あとのことを係の人たちにお願いして、あたしはフォージと連れだって大広間から出る。
大広間の外は、予想通り喧噪に包まれていた。謎が解けないというチームはごくわずか。一問目だから、簡単な謎に絞ったからね。フラックスさんが作った難解なものじゃなくて。
騒いでいるのは、謎が解けた友好国の王子王女たちのチームだ。
「この謎が示している場所って、あそこよね……?」
「おい! あんなところ、はしごでも届かないだろう!?」
困り果てるチーム、近くの侍従さん侍女さんに当たり散らす人たち。
「【救世の力】を使えば取ることができます。チームメンバー以外に協力を求めてはいけないというルールはないので、頼んでみたらいかがでしょう?」
「なら、おまえが協力しろ」
「申し訳ありません。私は血族ではないので、【救世の力】を持っていないのです。侍従侍女の中には血族もおりますが、力が弱いのでお役に立てるかどうか…。ゲームにご参加のディオファーン貴族に協力をお求めになられたほうがよろしいかと存じます」
「協力など求められるわけがないだろう! 我々はソルバイト陛下との面談を賭けて争う、いわば敵同士なんだぞ!?」
「そういう考えでいると、このゲームはクリアできませんよ~」
のんびりした声をかけると、王子に詰め寄られていた侍従さんはほっとしたような顔をする。
「舞花様」
「あたしが引き受けるんで、ゲーム内容に不満がある方々にこちらへ集まるよう伝えてください」
「はい!」
侍従さんは元気よく返事をして、早足で離れていく。これも打ち合わせしていたこと。侍従さん侍女さんたちに瞬く間に伝わって、各国の王子王女たちが続々と集まってきた。

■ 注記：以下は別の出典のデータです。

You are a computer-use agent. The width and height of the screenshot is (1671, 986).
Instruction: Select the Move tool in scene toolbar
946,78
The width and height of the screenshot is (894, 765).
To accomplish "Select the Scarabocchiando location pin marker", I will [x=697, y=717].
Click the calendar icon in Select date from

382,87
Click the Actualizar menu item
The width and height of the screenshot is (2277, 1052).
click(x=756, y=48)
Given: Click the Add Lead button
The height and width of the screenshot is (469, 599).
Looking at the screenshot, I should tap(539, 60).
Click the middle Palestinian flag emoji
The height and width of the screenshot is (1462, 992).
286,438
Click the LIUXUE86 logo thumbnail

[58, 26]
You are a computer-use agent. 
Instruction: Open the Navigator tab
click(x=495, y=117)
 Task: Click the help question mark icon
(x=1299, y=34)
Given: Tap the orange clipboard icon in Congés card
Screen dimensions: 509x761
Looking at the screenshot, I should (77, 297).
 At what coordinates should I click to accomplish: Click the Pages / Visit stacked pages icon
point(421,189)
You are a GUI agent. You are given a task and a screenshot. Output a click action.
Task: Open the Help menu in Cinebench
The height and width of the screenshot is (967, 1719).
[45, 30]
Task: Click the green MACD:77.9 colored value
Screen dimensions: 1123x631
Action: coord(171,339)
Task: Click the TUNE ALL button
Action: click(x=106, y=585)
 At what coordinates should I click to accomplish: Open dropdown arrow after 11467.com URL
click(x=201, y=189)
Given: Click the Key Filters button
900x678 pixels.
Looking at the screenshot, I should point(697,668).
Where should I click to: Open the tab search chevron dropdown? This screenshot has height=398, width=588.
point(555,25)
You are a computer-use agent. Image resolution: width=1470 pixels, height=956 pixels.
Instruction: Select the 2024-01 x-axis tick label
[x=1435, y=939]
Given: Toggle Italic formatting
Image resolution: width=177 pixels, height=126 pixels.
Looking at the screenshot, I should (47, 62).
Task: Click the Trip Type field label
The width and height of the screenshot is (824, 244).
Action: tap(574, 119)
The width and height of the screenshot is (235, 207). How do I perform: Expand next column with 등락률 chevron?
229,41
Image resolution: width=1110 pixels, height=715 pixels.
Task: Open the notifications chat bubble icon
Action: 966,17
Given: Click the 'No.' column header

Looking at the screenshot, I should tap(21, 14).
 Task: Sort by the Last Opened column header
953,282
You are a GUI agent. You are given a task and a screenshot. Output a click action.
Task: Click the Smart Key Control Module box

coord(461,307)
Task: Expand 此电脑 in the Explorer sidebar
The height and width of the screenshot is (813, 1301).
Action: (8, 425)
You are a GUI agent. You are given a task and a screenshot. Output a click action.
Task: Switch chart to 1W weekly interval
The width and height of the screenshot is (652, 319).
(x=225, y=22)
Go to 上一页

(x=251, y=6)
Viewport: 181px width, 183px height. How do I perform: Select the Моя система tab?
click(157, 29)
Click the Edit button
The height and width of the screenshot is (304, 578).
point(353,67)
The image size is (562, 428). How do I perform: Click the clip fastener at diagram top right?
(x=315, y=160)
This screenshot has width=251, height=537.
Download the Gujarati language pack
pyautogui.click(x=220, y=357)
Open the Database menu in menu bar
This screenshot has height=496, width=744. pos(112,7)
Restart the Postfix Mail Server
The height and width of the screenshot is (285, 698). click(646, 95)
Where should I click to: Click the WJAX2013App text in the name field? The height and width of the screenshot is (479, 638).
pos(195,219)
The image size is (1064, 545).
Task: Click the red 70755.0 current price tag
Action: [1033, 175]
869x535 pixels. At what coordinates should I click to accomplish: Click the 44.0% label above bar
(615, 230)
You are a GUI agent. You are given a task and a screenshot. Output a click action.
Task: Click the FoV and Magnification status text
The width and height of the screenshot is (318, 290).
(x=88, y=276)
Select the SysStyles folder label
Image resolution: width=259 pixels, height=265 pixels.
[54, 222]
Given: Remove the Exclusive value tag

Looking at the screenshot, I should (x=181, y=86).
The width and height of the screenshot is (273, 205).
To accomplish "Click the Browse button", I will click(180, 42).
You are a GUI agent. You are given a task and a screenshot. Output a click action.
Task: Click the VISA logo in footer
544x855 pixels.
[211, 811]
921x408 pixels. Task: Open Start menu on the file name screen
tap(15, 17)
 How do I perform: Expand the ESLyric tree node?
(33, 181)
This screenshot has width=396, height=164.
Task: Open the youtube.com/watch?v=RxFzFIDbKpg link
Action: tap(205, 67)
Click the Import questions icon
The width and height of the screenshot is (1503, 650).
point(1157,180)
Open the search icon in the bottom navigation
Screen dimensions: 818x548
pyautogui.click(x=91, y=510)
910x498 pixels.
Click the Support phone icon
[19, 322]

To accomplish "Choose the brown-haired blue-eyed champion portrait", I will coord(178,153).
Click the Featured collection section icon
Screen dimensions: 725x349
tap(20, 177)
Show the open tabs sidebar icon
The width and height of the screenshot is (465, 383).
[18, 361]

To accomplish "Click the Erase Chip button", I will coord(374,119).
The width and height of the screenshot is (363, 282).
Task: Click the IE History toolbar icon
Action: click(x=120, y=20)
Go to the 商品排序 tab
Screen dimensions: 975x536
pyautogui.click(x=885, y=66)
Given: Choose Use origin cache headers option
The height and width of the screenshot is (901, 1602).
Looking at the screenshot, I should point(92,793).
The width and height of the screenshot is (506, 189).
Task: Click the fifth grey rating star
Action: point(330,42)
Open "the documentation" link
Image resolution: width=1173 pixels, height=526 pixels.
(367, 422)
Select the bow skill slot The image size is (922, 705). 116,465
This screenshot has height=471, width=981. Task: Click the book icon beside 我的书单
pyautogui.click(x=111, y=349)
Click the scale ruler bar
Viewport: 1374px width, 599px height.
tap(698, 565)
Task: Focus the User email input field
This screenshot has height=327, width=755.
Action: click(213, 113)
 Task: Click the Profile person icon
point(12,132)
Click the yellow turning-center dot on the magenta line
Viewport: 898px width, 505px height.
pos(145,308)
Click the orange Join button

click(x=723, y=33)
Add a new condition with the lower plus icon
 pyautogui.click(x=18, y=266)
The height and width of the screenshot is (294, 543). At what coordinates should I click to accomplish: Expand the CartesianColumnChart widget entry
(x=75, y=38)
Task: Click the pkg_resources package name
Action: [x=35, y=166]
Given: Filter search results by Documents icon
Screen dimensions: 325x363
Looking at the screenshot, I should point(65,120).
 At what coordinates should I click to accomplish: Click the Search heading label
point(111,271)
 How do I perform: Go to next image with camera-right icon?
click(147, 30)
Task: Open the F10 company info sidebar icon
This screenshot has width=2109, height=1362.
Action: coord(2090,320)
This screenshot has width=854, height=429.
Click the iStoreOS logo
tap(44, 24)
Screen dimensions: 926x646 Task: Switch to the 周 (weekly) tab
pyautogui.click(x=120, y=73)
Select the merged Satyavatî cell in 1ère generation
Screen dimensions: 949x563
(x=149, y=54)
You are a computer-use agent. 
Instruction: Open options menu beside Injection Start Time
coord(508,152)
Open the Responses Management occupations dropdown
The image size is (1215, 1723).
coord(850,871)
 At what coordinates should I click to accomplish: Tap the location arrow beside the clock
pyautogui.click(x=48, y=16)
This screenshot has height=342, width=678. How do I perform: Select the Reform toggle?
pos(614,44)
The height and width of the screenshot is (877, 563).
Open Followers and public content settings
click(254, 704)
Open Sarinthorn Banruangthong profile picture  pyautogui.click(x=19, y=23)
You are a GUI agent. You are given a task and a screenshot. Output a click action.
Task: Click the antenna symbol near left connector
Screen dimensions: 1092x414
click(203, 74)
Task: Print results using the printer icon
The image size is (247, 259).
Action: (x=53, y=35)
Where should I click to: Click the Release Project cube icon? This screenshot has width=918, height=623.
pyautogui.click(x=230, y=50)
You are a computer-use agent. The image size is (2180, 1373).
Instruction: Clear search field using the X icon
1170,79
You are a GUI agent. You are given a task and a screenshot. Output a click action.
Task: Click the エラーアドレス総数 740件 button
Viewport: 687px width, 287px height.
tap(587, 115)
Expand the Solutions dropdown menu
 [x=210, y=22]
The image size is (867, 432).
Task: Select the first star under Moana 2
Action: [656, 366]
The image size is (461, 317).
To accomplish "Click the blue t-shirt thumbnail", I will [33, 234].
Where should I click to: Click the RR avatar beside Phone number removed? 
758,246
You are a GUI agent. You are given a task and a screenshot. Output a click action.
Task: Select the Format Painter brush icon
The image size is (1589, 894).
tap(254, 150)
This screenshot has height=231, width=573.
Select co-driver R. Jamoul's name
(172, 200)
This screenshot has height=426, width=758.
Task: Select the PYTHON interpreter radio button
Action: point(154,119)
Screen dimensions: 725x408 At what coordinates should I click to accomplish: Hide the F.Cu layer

「このゲームは不公平ですわ。【救世の力】がなくてはクイズを手に入れられないなんて、わたくしたちにはどうしようもないではないですか」
「そんなことないですよ。スタッフからお聞きになったと思いますが、チームメンバー以外の人に協力をあおいでいただいて問題ありません。皆様方はディオファーンと親交を深めるためにいらしているんですから、ディオファーンの貴族とも交流してくださってますよね? そのうちのどなたかに頼んでみられたらよろしいかと。一階はゲームに参加しているディオファーン貴族ならたいていの方が取れる場所にしか置いていないので、どなたにお願いしても取っていただけると思いますよ」
気まずげに目をそらす王子王女が約半数。今回の招待の趣旨を理解していながら、それを怠っていた自覚があるんだろう。
一割くらい、主に王女たちが誰かを探すようにこの場から離れていく。ディオファーンの貴族と縁続きになりたくて積極的に交流を図ろうとしていた方々もいるそうなので、お願いできそうな貴族に心当たりがあるんだろう。この一割の方々につられるようにして、きょろきょろしながら離れていく王子王女が三割ほど。この方々は、あてはないけれど誰かに頼めないだろうかと考えていそう。建設的で助かる。
あとの約一割はというと。
「頼んだところで断られるに決まっているだろう!」
そんな感じのことを言いながら、主に王子が詰め寄ってくる。
タイミングよく、ディオファーンの貴族のチームが彼らのそばを通り過ぎていった。王子王女たちよりあとに受付をしたのに、すでに暗号を解いたらしく、クイズの書かれた紙を手に入れに向かっているところらしい。このゲーム、自分たち【救世の力】を持つ者が有利だと思ったのか、嫌みったらしい余裕の笑みを王子王女たちに投げかける。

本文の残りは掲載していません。